On 4 August 2016 at 23:29, Steven D'Aprano <steve at pearwood.info> wrote:
> On Thu, Aug 04, 2016 at 10:37:33PM +1000, Nick Coghlan wrote:
>> Otherwise we're at risk of allowing thoroughly confusing runtime behaviour like:
>>
>>     >>> a = "Not an int"
>>     >>> def f():
>>     ...     # a: int would go here
>>     ...     print(a) # This should really fail
>>     ...
>>     >>> f()
>>     Not an int
>
> I would expect that the type-checker will complain that you're declaring
> a local variable "a" but there's no local "a" in the function.
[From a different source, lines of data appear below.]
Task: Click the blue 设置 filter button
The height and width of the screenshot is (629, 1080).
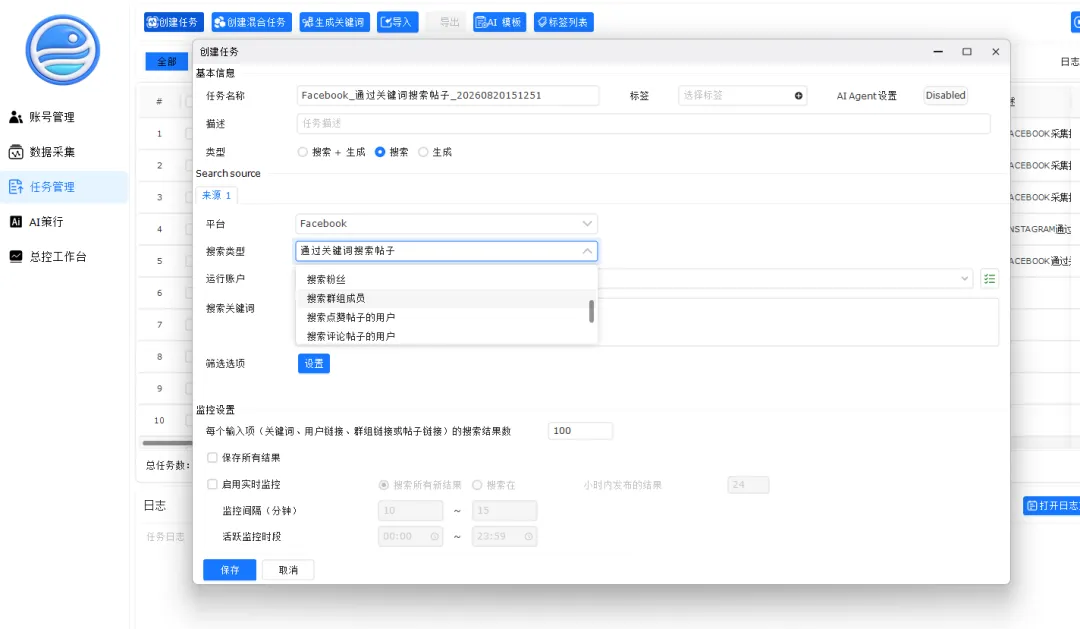Action: click(x=314, y=364)
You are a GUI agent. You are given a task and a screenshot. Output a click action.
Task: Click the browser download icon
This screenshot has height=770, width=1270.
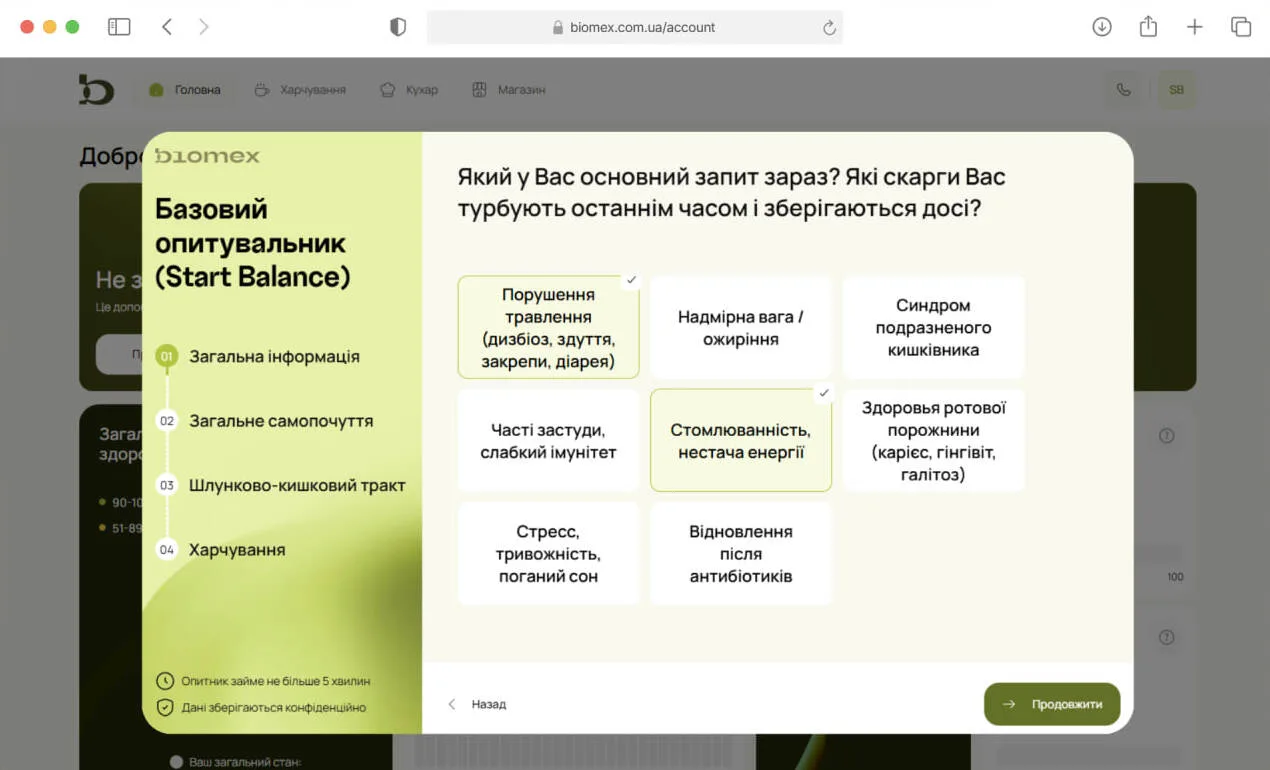[1102, 27]
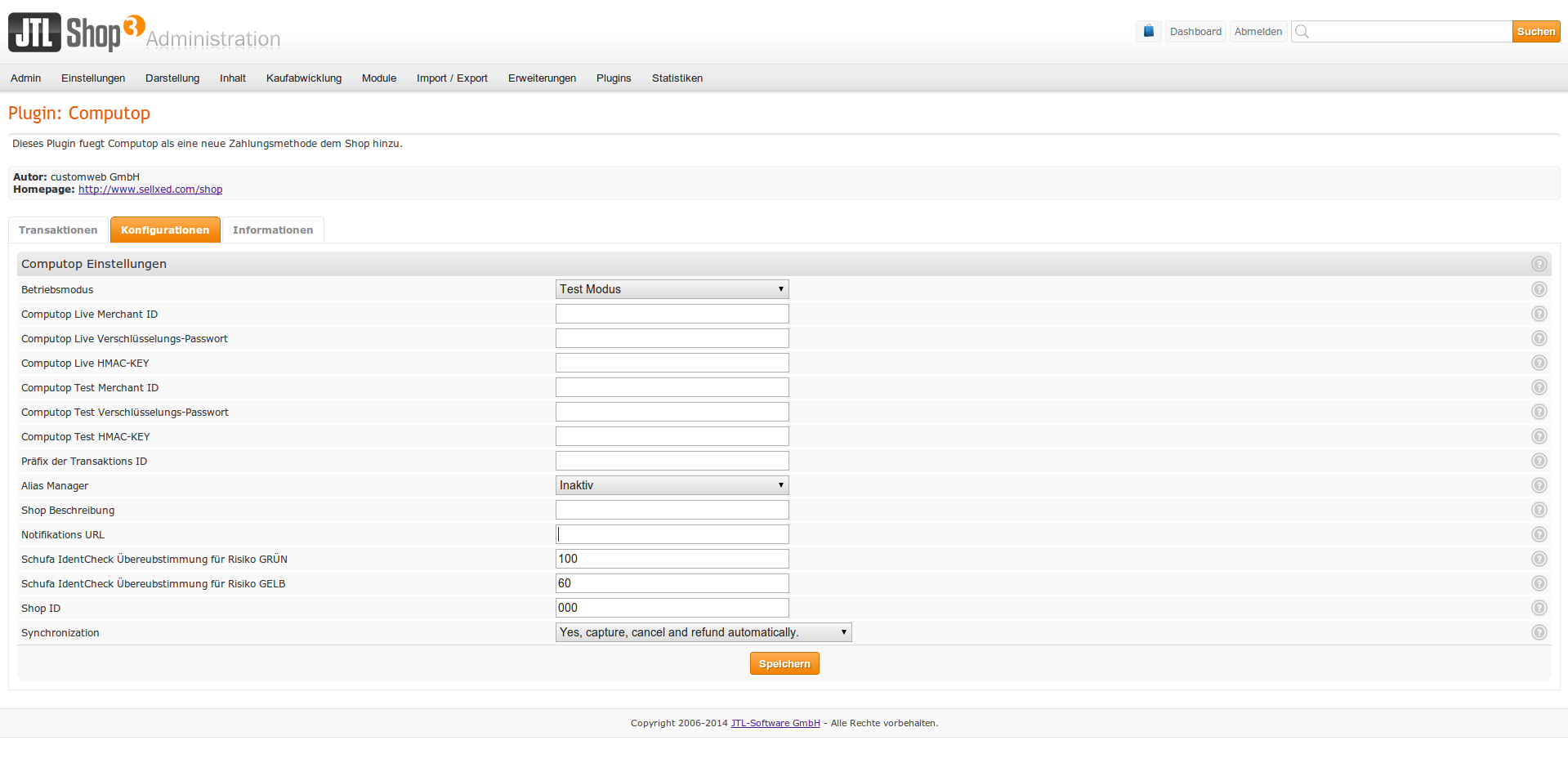Image resolution: width=1568 pixels, height=763 pixels.
Task: Click help icon in Computop Einstellungen header
Action: click(x=1539, y=264)
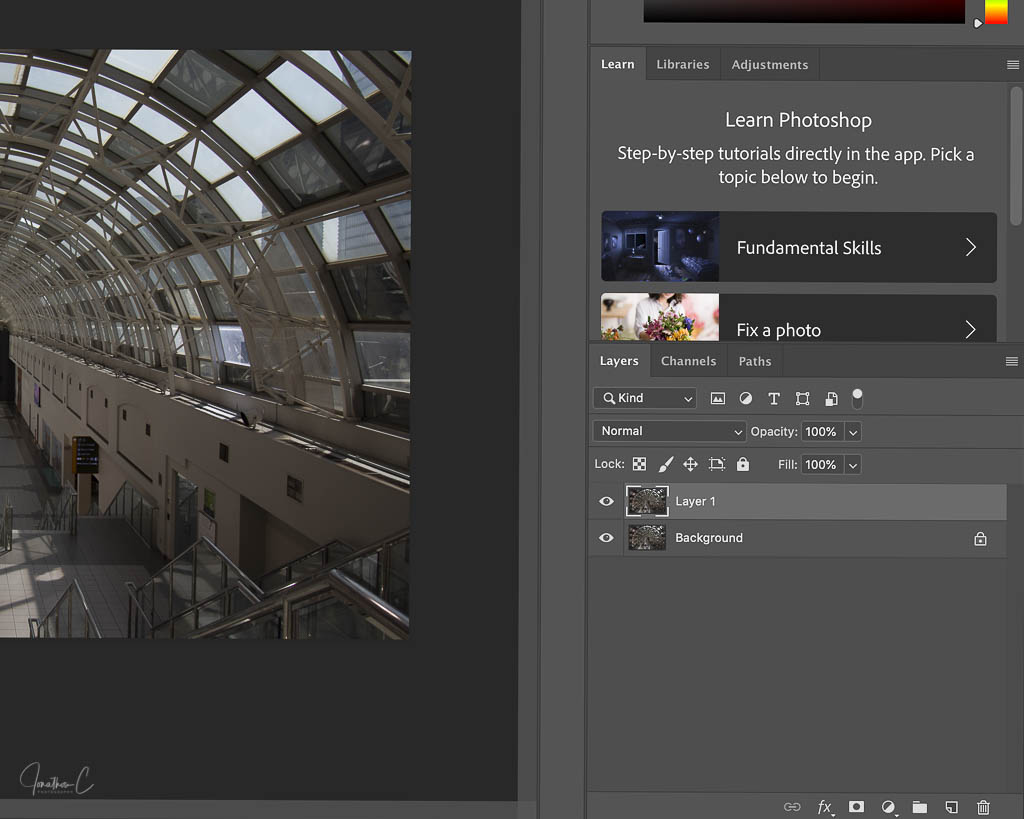Hide Layer 1 using eye icon
The width and height of the screenshot is (1024, 819).
pyautogui.click(x=606, y=501)
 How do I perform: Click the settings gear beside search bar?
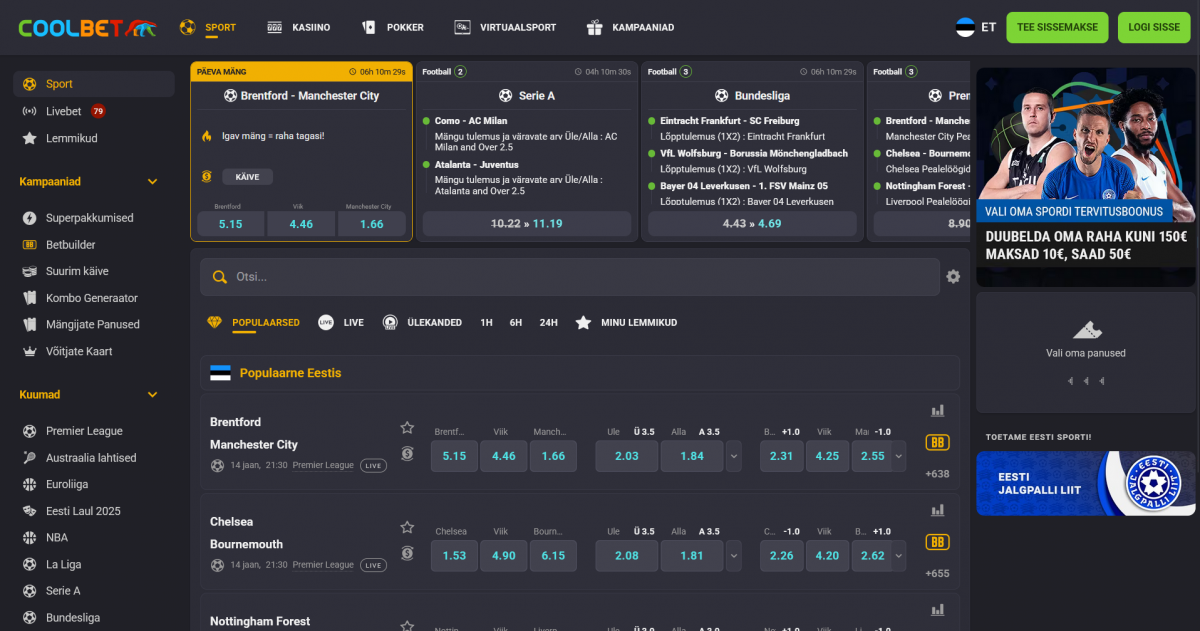point(953,277)
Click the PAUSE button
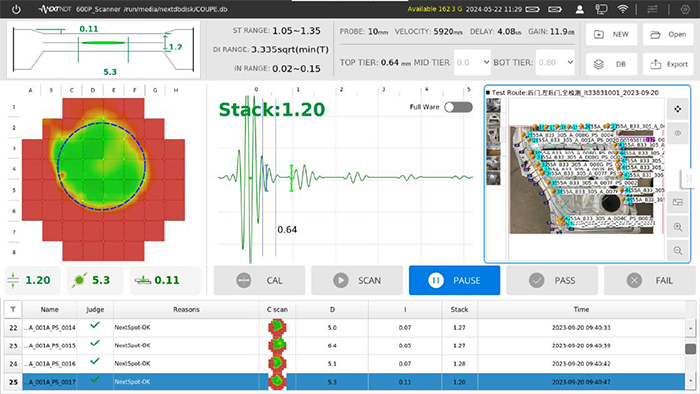Image resolution: width=700 pixels, height=394 pixels. click(454, 280)
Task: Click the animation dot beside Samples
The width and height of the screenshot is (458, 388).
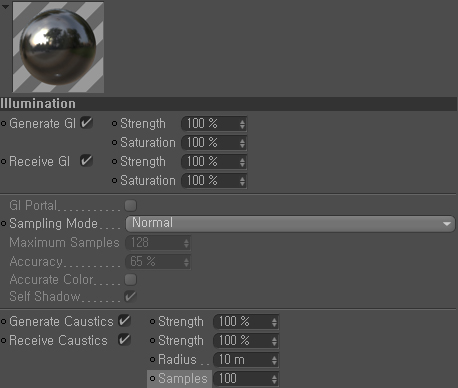Action: (x=152, y=379)
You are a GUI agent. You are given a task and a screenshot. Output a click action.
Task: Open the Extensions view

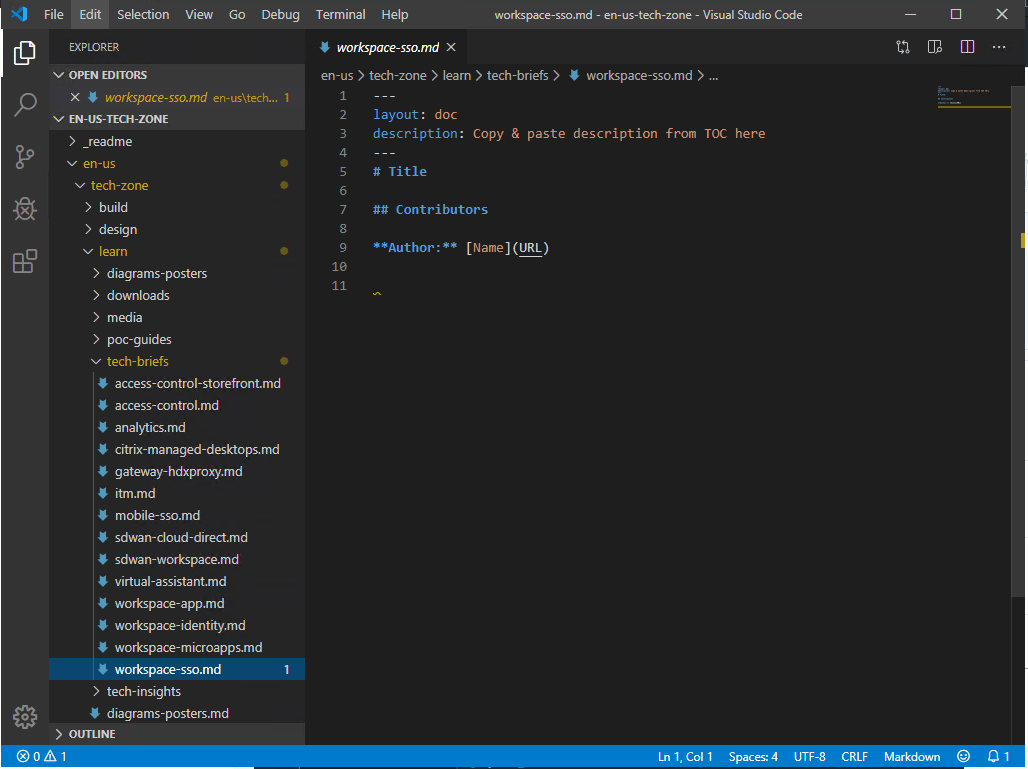coord(25,261)
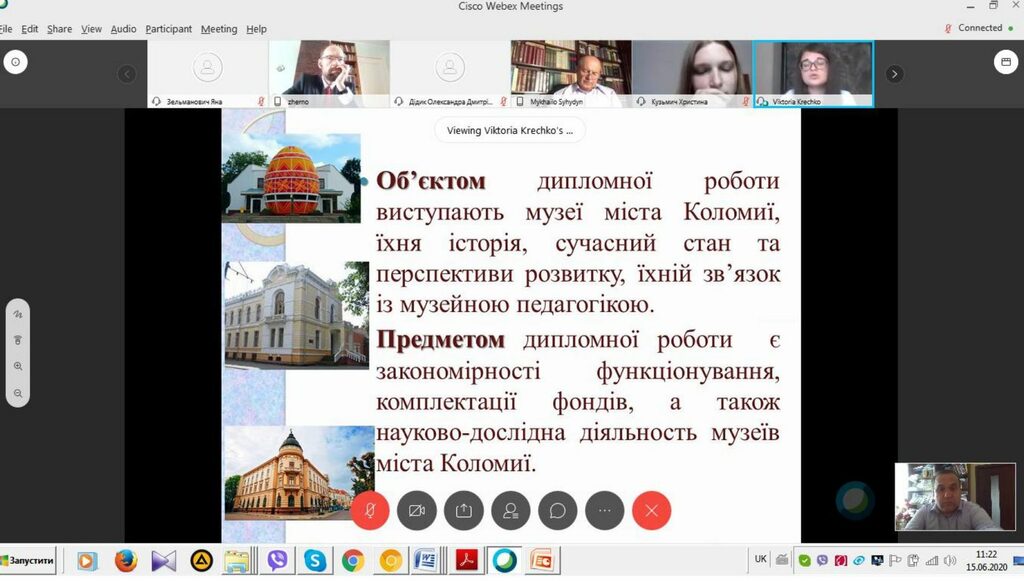
Task: Open the Viewing Viktoria Krechko's dropdown
Action: (510, 130)
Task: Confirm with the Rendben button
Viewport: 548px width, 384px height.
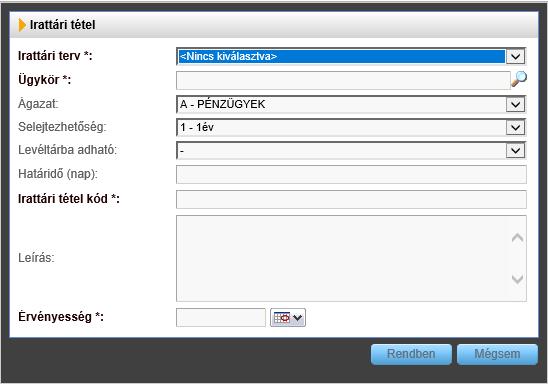Action: coord(411,354)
If the
> checker isn't that smart, I expect it would complain that "a" is set to
> a string, but declared as an int. Either way, the type-checker ought to
> complain.

Guido's reply clarified that he expects the compiler to be declaration
aware (so it correctly adds "a" to the local symbol table when a type
declaration is given), which means functions will be free of ambiguous
behaviour - they'll throw UnboundLocalError if a name is declared and
then referenced without first being defined.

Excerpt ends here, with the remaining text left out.